Stark veränderter Armutsbericht beschlossen

12. April 2017

Stagnierende Reallöhne, ungleiche Vermögensverteilung: Nach langwierigen Beratungen und mit zahlreichen Änderungen hat das Bundeskabinett den Entwurf des Armuts- und Reichtumsberichts beschlossen.

Der Hochhauskomplex "Auf dem Kölnberg" in einem äußeren Kölner Stadteil gilt als sozialer Brennpunkt
Der Hochhauskomplex "Auf dem Kölnberg" in einem äußeren Kölner Stadteil gilt als sozialer BrennpunktBild: picture alliance/dpa/R. Vennenbernd

Der wirtschaftliche Aufschwung der vergangenen Jahre ist nach den Worten von Sozialministerin Andrea Nahles (SPD) nicht bei allen angekommen. "Die unteren 40 Prozent der Beschäftigten haben 2015 real weniger verdient als Mitte der 1990er Jahre", erklärte Nahles in Berlin. Insbesondere im Dienstleistungsbereich seien die Löhne stagniert. Da müsse man sich politisch fragen: "Kann man da nicht noch mehr tun?", sagte Nahles. "Zum Beispiel indem wir versuchen, den Niedriglohnsektor weiter einzudämmen." Dazu gehörten auch ausufernde Befristungen.
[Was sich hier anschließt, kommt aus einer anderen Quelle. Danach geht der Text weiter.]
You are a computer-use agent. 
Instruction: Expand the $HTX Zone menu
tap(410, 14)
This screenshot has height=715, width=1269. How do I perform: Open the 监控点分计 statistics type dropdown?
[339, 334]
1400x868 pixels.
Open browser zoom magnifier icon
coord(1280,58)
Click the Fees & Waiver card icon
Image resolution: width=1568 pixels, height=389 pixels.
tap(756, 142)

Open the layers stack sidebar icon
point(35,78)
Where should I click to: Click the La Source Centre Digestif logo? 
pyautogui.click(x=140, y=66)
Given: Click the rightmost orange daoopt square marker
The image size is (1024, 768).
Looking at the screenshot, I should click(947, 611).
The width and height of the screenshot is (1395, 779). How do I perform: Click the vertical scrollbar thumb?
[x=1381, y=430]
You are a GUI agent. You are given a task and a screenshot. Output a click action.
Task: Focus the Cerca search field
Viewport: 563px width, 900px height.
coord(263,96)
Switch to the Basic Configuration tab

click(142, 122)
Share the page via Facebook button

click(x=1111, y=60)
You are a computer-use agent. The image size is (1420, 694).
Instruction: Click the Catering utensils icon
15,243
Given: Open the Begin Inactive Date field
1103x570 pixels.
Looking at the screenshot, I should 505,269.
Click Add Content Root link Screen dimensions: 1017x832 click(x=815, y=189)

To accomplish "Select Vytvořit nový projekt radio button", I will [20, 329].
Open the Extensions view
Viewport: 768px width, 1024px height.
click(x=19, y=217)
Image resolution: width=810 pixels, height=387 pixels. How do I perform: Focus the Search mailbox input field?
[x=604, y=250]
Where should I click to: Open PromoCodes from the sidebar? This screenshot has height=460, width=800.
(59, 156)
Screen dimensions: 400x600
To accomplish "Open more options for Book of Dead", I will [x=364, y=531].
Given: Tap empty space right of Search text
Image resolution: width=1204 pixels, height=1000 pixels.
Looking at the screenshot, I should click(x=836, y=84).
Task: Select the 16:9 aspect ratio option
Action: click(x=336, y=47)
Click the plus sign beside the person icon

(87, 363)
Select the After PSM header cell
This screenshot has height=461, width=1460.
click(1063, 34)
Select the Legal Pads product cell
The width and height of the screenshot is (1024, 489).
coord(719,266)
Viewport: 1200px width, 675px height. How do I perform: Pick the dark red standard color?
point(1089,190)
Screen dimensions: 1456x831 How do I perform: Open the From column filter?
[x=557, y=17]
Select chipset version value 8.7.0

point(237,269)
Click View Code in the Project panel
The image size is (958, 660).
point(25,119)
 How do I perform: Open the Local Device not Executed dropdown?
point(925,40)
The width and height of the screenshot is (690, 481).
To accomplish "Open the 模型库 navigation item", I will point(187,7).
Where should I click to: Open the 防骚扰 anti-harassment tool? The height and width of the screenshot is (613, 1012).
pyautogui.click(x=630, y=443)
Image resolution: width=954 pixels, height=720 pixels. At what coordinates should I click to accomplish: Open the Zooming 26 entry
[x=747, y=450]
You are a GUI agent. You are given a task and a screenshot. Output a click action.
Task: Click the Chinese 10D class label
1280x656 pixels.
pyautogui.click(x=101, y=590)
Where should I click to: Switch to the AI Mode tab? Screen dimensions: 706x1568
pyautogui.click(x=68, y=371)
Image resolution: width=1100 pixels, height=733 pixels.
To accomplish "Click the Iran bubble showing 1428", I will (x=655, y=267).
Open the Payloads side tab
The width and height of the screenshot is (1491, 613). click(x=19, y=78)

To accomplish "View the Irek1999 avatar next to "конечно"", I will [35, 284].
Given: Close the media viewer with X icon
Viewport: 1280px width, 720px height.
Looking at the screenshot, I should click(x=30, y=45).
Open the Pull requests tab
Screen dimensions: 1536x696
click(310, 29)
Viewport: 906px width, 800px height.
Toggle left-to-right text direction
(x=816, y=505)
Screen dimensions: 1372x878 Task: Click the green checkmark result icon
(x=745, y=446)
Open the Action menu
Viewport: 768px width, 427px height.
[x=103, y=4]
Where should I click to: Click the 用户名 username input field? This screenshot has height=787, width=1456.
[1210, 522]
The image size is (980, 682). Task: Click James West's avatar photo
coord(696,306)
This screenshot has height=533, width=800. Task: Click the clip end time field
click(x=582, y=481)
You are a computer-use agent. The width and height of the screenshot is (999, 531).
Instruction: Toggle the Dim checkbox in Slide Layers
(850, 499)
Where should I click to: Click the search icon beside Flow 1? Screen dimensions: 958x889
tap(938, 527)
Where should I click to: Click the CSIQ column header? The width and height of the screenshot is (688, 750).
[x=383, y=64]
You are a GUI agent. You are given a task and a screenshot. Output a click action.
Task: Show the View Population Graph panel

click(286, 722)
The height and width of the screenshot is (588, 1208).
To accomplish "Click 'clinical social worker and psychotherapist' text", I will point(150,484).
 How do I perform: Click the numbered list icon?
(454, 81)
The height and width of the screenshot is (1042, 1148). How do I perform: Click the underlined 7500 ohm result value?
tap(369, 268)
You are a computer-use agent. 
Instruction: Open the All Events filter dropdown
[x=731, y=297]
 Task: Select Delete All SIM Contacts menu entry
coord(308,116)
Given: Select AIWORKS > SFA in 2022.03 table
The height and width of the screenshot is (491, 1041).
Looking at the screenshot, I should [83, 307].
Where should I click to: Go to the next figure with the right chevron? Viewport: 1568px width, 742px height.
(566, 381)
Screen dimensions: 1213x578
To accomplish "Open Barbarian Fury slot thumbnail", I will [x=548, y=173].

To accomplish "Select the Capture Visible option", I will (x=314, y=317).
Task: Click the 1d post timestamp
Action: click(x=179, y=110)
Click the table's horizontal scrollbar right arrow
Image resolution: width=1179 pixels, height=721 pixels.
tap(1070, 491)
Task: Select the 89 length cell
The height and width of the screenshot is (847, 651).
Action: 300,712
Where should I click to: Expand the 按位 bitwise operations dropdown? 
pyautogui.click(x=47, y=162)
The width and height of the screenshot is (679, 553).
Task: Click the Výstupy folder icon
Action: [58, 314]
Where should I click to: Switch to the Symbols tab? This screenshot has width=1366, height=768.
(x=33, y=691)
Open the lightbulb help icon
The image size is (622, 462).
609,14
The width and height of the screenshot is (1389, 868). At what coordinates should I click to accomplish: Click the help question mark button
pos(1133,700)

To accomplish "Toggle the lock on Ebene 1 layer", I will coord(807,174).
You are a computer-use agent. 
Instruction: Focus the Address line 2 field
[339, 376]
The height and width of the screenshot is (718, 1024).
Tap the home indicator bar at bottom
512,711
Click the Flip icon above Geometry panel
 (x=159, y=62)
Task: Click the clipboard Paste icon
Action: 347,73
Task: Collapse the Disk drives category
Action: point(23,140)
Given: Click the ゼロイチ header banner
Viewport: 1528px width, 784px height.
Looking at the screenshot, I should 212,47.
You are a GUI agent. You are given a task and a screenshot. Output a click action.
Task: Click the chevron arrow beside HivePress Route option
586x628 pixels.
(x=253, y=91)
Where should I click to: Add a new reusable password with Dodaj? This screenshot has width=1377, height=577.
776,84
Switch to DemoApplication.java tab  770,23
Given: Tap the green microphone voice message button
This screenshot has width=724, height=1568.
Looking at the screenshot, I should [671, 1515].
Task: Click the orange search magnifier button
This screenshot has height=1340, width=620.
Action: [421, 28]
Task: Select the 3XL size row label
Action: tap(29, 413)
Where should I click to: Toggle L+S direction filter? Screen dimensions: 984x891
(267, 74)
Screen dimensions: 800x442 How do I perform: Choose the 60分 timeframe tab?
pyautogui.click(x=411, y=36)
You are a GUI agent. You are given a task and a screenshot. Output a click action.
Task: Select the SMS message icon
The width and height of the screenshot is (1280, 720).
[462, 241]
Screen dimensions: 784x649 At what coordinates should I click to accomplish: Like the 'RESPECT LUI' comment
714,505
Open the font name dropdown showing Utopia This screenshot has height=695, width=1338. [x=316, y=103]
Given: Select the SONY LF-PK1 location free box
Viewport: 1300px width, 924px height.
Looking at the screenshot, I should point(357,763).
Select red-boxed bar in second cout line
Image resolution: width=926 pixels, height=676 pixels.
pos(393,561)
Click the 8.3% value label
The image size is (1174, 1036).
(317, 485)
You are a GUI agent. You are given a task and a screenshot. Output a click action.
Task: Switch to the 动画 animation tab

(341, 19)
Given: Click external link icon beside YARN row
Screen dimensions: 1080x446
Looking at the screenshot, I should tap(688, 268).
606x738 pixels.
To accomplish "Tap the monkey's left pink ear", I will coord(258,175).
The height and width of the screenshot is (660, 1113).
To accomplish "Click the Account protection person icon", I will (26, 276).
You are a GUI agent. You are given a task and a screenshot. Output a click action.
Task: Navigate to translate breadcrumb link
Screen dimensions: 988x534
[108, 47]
Sozialministerin Andrea NahlesBild: picture-alliance/dpa/K. Nietfeld

Zuvor hatte das Kabinett nach einigem Hin und Her den Fünften Armuts- und Reichtumsbericht der Bundesregierung verabschiedet. "Der Bericht zeigt uns, dass es eine verfestigte Ungleichheit bei den Vermögen gibt. Die reichsten zehn Prozent der Haushalte besitzen mehr als die Hälfte des gesamten Netto-Vermögens. Die untere Hälfte nur ein Prozent", erläuterte die Sozialministerin. Der Großteil hat sein Vermögen geerbt oder durch Schenkungen erhalten, betont der Bericht.

Niedrige Arbeitslosigkeit

Der Bericht, den die Bundesregierung alle vier Jahre erstellt, belegt aus Sicht von Nahles eine insgesamt positive Entwicklung der sozialen Lage in Deutschland. Anhaltendes Wirtschaftswachstum habe zur niedrigsten Arbeitslosigkeit seit der deutschen Einheit beigetragen. Seit Mitte des letzten Jahrzehnts hat sich die Anzahl der sozialversicherungspflichtig Beschäftigten um etwa sechs Millionen erhöht. Seit Einführung des Mindestlohns 2015 schließe sich die soziale Schere wieder ein Stück, so Nahles. Diesen Effekt erhoffe sie sich auch von der Eindämmung von Leiharbeit und Werkverträgen.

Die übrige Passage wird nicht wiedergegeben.